Um chiado alto. Nada humano. Os olhos brilhando. O vidro ficando luminoso. A garrafa parecera se tornar quente. Mas era um truque e Mauro sabia. Ele não podia fazer nada com aquele signo na rolha sobre ele.

– Se quer sair daí, promete, criatura.

– Prometo.

– Não basta. Repete a promessa nas minhas palavras.

– Prometo que, quando sair da garrafa, vou te dar minha carapuça no mesmo instante. E não vou fazer mais nada até tu falar comigo…

E completou, a voz mudando, ficando artificialmente servil:

– …patrãozinho.

E uma gargalhada de voz grave e alta depois. Mas ele não se deixou enganar pela falsa ironia. A promessa estava feita e ele seria sim seu servo. Ele puxou a rolha da garrafa e a coisa se projetou pra fora num sopro escuro. A carapuça estava em sua mão esquerda e o monstro crescera de tamanho, chegando até a altura de sua cintura.

– Pronto. Você tem a carapuça. E estou ao seu serviço. O que você quer?

– Arrasa as fazendas de cada vizinho meu. Sei que tu suga o sangue do gado, estraga plantação e comida. Faz isso. Arruína eles.

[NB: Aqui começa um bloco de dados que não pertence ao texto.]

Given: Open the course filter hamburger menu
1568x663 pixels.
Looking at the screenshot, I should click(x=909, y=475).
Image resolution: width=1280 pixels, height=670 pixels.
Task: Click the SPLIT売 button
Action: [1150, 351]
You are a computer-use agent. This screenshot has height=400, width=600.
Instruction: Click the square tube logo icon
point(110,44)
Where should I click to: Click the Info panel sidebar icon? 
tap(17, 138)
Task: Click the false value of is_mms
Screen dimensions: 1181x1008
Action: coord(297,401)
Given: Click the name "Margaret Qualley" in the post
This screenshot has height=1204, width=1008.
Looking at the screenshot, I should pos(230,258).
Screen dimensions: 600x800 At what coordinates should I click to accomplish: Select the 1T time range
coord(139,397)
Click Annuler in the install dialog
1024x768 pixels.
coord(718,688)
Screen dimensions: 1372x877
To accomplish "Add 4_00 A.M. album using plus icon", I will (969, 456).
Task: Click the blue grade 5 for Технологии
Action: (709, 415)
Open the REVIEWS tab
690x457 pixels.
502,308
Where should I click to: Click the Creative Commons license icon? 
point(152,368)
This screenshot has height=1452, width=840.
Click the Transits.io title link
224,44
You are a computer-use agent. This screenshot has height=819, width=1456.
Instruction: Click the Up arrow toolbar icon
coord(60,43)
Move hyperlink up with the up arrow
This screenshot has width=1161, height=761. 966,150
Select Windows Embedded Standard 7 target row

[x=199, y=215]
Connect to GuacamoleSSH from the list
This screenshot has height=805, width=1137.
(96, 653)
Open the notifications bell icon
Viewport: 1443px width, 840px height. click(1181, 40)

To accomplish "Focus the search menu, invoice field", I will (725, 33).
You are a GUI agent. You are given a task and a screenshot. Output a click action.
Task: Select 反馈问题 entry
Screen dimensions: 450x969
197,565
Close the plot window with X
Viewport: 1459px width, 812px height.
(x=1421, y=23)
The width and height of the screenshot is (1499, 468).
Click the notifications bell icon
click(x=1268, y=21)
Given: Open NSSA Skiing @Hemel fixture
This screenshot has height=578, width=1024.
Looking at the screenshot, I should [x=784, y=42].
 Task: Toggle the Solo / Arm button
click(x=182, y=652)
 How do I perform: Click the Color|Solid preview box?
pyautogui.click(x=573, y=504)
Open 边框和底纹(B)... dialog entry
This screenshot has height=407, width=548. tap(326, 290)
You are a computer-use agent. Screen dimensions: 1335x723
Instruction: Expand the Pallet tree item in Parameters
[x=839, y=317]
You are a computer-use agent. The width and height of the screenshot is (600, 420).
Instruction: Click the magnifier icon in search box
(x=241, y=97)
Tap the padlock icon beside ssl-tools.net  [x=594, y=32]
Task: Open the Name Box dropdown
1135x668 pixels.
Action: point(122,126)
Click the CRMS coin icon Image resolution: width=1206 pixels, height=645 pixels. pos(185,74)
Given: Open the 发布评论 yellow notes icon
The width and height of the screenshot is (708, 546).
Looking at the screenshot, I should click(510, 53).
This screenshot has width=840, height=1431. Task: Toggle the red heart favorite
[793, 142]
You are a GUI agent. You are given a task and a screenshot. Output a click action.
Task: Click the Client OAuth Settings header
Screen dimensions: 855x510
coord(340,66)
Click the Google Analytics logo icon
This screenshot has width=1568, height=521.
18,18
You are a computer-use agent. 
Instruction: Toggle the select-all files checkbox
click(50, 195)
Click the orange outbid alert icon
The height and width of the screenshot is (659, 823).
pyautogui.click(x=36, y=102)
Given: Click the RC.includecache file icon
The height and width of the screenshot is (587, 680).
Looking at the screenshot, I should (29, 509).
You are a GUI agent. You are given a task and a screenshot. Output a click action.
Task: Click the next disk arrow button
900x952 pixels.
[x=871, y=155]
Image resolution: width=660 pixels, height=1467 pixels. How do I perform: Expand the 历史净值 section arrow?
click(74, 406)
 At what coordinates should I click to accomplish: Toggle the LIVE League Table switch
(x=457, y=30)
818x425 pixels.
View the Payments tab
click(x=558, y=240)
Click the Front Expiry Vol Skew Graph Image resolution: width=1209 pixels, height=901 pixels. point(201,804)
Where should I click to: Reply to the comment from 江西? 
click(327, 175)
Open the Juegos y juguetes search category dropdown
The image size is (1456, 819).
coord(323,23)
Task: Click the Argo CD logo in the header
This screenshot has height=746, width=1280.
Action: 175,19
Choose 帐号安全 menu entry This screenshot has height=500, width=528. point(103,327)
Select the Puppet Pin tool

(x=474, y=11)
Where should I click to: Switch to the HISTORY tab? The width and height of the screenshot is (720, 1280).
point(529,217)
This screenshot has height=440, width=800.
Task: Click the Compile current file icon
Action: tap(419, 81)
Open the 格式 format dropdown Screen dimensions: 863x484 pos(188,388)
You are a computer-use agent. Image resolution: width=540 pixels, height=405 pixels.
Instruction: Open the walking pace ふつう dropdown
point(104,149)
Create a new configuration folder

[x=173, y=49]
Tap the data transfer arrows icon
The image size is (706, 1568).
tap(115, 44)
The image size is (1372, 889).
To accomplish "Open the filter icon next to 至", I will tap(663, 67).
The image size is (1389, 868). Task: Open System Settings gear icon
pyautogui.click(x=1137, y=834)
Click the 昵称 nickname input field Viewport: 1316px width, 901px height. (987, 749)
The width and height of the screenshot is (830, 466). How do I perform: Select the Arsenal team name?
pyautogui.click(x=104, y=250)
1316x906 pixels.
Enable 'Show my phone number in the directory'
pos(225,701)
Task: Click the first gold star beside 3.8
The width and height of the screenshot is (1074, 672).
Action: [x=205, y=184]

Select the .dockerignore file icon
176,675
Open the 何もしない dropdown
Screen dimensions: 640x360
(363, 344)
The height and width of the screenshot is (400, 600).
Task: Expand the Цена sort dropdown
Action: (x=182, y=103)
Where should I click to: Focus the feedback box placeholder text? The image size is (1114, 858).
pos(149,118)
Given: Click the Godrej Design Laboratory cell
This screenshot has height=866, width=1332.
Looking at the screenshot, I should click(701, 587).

– Vou fazer, é garantido. Mas por quê?

– Não te interessa, faz o que mandei.

– Já estou indo, patrão. Mas se você não aguenta ver a prosperidade deles na porta da tua desgraça, eu posso sugerir coisa melhor. Eu conheço toda a região, o lado de dentro e de fora da casa de cada um. Ao invés de arruinar com todos de uma vez, acaba só com um deles agora. Todos têm dívidas e o senhor pode comprar as promissórias com um dinheiro que tem guardado. Mas eu sei que o dinheiro só dá pra um negócio desses por enquanto. Aceita depois a terra como pagamento. E aos poucos, o senhor toma tudo de todos.

– Por que tá me dando esse conselho?

– Eu sei que você quer ser rico de novo. Eu quero minha carapuça de volta. Se eu fizer o serviço direito, talvez um dia você me devolva ela.

Mauro lembrou da carapuça. Precisava fazer algo a respeito. Aproximou o pano da garrafa e o colocou de volta pelo gargalo. Recolocou a rolha. Pronto. Não ia ser um truque tão fácil toma-la dele.

– Gostei do teu conselho. E talvez um dia eu te devolva ela, sim. Mas isso vai ser daqui a bastante tempo. Faz como tu disse que amanhã vou ao banco.

A criatura desapareceu, tornou-se vento e soprou pela janela. Os animais, lá fora, agitaram-se alvoroçados. No escuro, Mauro sorriu.